A while ago a colleague of mine had a discussion with me about our data structure. I was considering using lists instead of arrays for a matrix-like object, and he was objective about it. Eventually he convinced me by reasoning that cache prefetching is advantageous which is very hard to achieve with a linked list. I believed him and put the idea aside. But I knew I would not be really convinced without any experimental data.

So I wrote this quick program (part of it):

int main()
    const unsigned long NElements = 100000000;
    const unsigned int NRuns = 100;

    const unsigned int SizeInMB = NElements * sizeof(Type) / 1024 / 1024;
    std::cout << "Size of structure: " << SizeInMB << "MB" << std::endl;

    unsigned long* Indices = new unsigned long[NElements];

    // Reference in order
    for(unsigned long i = 0; i < NElements; i++)
        Indices[i] = i;
    Measurement Result = test(NElements, NRuns, Indices);
    std::cout << "Time of reference in order: " << Result.Value
              << " ± " << Result.Error << "ms ("
              << NRuns << " samples)" << std::endl;

    // Reference at random
    for(unsigned long i = 0; i < NElements; i++)
        Indices[i] = randInt(0, NElements - 1);
    Result = test(NElements, NRuns, Indices);
    std::cout << "Time of reference at random: " << Result.Value
              << " ± " << Result.Error << "ms ("
              << NRuns << " samples)" << std::endl;

    delete[] Indices;
    return 0;

I wanted to see how a loop over array elements can benefit from cache prefetching. First the program loops over an array in an ordered fashion, and then refers to elements in another array randomly. Since random number generation may be slow, I generate the random sequence of array indices before the test.
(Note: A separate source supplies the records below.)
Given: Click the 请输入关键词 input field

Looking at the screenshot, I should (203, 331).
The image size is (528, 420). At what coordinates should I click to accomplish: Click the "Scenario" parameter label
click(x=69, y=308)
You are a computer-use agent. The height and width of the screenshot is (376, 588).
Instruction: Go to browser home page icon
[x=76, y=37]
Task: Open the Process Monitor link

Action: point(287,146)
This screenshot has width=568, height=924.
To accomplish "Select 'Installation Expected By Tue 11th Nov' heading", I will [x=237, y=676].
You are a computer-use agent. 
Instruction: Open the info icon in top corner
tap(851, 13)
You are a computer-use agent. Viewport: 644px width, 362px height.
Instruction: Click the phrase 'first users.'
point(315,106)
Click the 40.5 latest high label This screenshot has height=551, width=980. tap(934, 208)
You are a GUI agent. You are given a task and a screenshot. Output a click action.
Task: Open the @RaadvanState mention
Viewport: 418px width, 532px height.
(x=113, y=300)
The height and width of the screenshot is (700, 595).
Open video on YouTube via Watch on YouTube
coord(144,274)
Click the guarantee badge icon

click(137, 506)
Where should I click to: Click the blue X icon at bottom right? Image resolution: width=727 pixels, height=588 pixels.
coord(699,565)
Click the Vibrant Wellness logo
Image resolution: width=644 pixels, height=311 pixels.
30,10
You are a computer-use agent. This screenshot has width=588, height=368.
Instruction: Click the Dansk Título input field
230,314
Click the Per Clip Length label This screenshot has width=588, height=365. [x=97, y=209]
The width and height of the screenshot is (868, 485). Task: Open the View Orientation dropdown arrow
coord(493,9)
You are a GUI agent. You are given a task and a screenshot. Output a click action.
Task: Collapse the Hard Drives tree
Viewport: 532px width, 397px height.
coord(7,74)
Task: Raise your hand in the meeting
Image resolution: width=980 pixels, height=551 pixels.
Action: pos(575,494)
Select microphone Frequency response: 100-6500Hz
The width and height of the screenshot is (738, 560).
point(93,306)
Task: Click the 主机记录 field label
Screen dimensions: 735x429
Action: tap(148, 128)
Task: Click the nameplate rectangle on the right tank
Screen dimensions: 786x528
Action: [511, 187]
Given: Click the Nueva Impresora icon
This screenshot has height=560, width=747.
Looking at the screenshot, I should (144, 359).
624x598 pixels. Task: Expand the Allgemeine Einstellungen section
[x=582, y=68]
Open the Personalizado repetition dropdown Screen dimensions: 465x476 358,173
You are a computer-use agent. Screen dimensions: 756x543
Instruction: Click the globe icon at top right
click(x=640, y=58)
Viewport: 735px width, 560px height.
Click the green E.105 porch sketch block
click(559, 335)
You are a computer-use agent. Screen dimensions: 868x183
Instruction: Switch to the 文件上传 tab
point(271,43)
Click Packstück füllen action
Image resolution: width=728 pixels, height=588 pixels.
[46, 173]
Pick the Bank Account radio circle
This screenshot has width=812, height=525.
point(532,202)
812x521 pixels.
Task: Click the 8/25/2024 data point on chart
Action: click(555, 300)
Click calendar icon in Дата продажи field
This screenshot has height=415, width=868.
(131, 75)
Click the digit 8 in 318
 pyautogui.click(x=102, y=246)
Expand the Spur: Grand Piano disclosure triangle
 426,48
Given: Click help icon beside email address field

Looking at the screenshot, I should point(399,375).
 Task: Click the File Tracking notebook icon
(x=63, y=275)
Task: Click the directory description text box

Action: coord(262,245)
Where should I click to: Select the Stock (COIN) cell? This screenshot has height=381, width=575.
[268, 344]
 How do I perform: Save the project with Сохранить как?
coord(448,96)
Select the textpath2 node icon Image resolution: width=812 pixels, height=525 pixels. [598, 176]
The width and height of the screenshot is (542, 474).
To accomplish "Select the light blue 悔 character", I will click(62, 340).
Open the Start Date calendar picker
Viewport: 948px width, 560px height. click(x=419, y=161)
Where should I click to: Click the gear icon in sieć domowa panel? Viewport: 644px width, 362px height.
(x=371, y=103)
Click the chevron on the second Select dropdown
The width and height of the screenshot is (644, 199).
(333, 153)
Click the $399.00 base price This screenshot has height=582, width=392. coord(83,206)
The test function is just the loop that should be measured,

Measurement test(const unsigned long n_data, const unsigned long n_run,
                 const unsigned long* indices)
    Type* Data = new Type[n_data];
    unsigned long Times[n_run];
    timeval Begin, End;
    for(unsigned int Run = 0; Run < n_run; Run++)
        Type a;
        gettimeofday(&Begin, 0);
        for(unsigned long i = 0; i < n_data; i++)
            a += Data[indices[i]];
        gettimeofday(&End, 0);
        Times[Run] = (End.tv_sec - Begin.tv_sec) * 1000000 +
            (End.tv_usec - Begin.tv_usec);
        // Explicit side effect so that the loop will not be optimized
        // out by the compiler.
        std::cerr << a;
    delete[] Data;

    double Avg = average(Times, n_run);
    double Err = stdDev(Times, n_run, Avg);

    Measurement Result;
    Result.Value = Avg / 1000.0;
    Result.Error = Err / 1000.0;
    return Result;

On my 2011 Macbook Pro, the test results are

Size of structure: 381MB
Time of reference in order: 107.156 ± 18.2239ms (100 samples)
Time of reference at random: 2204.8 ± 124.422ms (100 samples)

These numbers, my friends, is a textbook example of what are “significantly different”. And also kids, a measurement without error is not meaningful in anyway; remember that. I compiled the program with clang++ -O2. I got similar results with -O1 and no optimization, as well as with GCC on Linux.

UPDATE: I made a statistical mistake in my program. I should have used standard error instead of standard deviation as the error estimator of the average run time. As a result the error on those numbers should be smaller by a factor of 10.